Brad Pitt sourit et fait un signe de la main sur un tapis rouge.

Brad Pitt interprète l'un des personnages principaux du film «Babylon».

Photo : Getty Images / Victor Boyko

Agence France-Presse

Le réalisateur de Pour l’amour d’Hollywood (La La Land), Damien Chazelle, a présenté lundi au Festival international du film de Toronto un aperçu de Babylon, son ode très attendue à l'Hollywood hédoniste des années 1920 où les drogues circulent abondamment.

Le film, mettant en scène Brad Pitt, Olivia Wilde et Margot Robbie, se penche sur les débuts obscurs du berceau du cinéma américain.

La première bande-annonce présente des personnages fictifs, mais inspirés de véritables vedettes de l'époque des films muets, qui prennent part à des soirées débridées mêlant monticules de cocaïne, éléphants et danseuses érotiques.

L'idée était de capturer l'esprit de cette époque, qui est beaucoup plus sauvage que la conception que l'on se fait des années folles, a expliqué Damien Chazelle au public.
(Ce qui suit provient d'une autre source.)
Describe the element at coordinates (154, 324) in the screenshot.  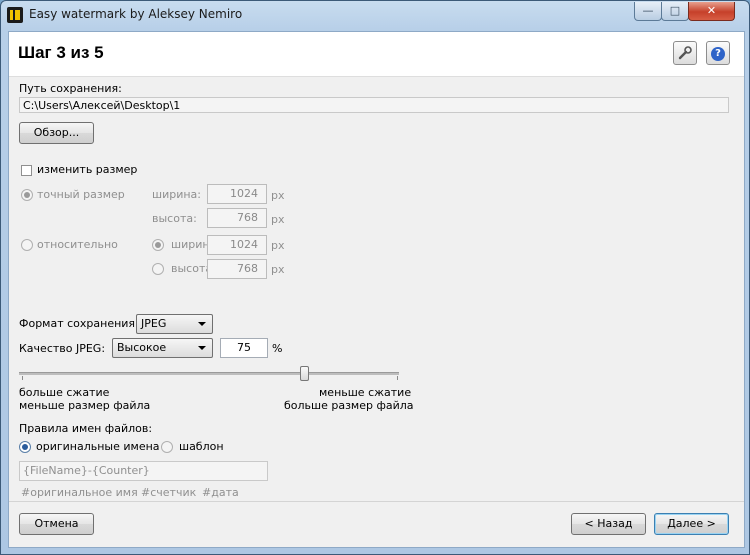
I see `format-select-value: JPEG` at that location.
Il y avait plus d'excès, plus de drogues, un mode de vie extrême, dans tous les sens du terme, encore plus que beaucoup de gens le pensent.

Le film, qui est toujours en cours de production, est déjà présenté par le studio Paramount comme un nouvel espoir de récompenses pour le réalisateur américain, qui a déjà remporté un Oscar avec Whiplash avant de recevoir celui du plus jeune meilleur réalisateur avec Pour l’amour d’Hollywood (La La Land).
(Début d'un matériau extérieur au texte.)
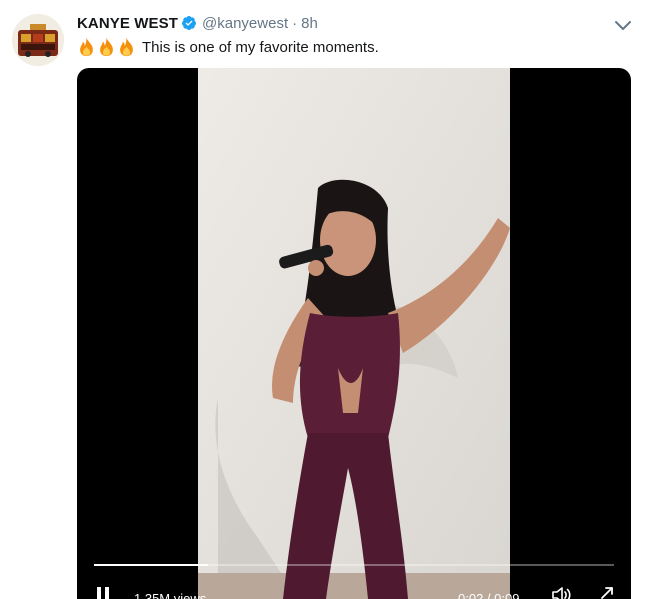 This screenshot has width=649, height=599. Describe the element at coordinates (260, 47) in the screenshot. I see `tweet-text: This is one of my favorite moments.` at that location.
Brad Pitt incarne une star du cinéma bien établie, que l'on voit dans la bande-annonce en train de tourner une grande scène de bataille médiévale, tandis que Margot Robbie joue une aspirante actrice à la vie nocturne trépidante.

Une version du rêve américain

Babylon montre comment l'arrivée des films parlants et les grands changements sociétaux et technologiques de l'époque ont transformé Los Angeles, une ville qui venait tout juste d'être construite de toutes pièces dans le désert californien.
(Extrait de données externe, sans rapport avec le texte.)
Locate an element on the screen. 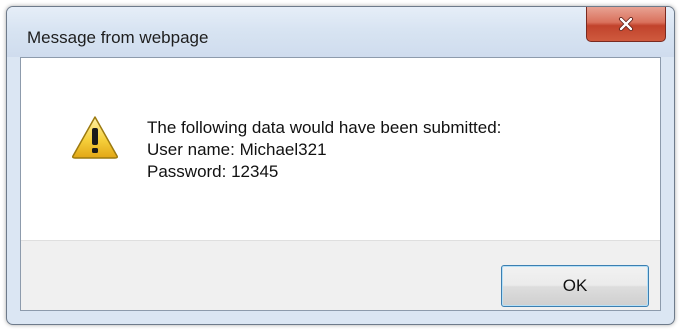  ok-button: OK is located at coordinates (575, 286).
Pour faire ça, il faut un certain genre de cinglés. C'est cette sorte de rêve américain, de vision dérangée et folle, a souligné Damien Chazelle.

Je ne pense pas que ce soit une grande surprise de découvrir que les gens qui ont fait ça prenaient aussi beaucoup de drogues et faisaient beaucoup la fête. Tout cela fait partie intégrante du décor, a ajouté le réalisateur.

Je voulais donc essayer de capturer tout cela, avec les hauts et les bas. L'humanité dans ce qu'elle a de plus glamour et dans ce qu'elle a de plus bestial et dépravé, a-t-il raconté. Il faut un peu de tout cela pour expliquer ce qui se passait dans la vie réelle.

Babylon sortira dans un nombre limité de cinémas le jour de Noël, juste à temps pour être admissible aux Oscars en mars, avant une diffusion plus large en janvier.

Il s'agit de l'un des nombreux films célébrant l'importance du cinéma lui-même qui sont présentés au Festival international du film de Toronto (TIFF) de cette année.

Samedi, Steven Spielberg a reçu une chaleureuse ovation pour Les Fabelman (The Fabelmans), son film semi-autobiographique sur son amour du cinéma lorsqu'il était enfant, qui est déjà considéré comme un favori pour les Oscars.

Plus tard dans la journée de lundi, le réalisateur de Beauté américaine (American Beauty) et de 1917, Sam Mendes, présentera Empire of Light, qui raconte une histoire d'amour dans un vieux cinéma des années 1980 en Angleterre.

Le TIFF, le plus grand festival de cinéma d'Amérique du Nord, se poursuit jusqu'à dimanche.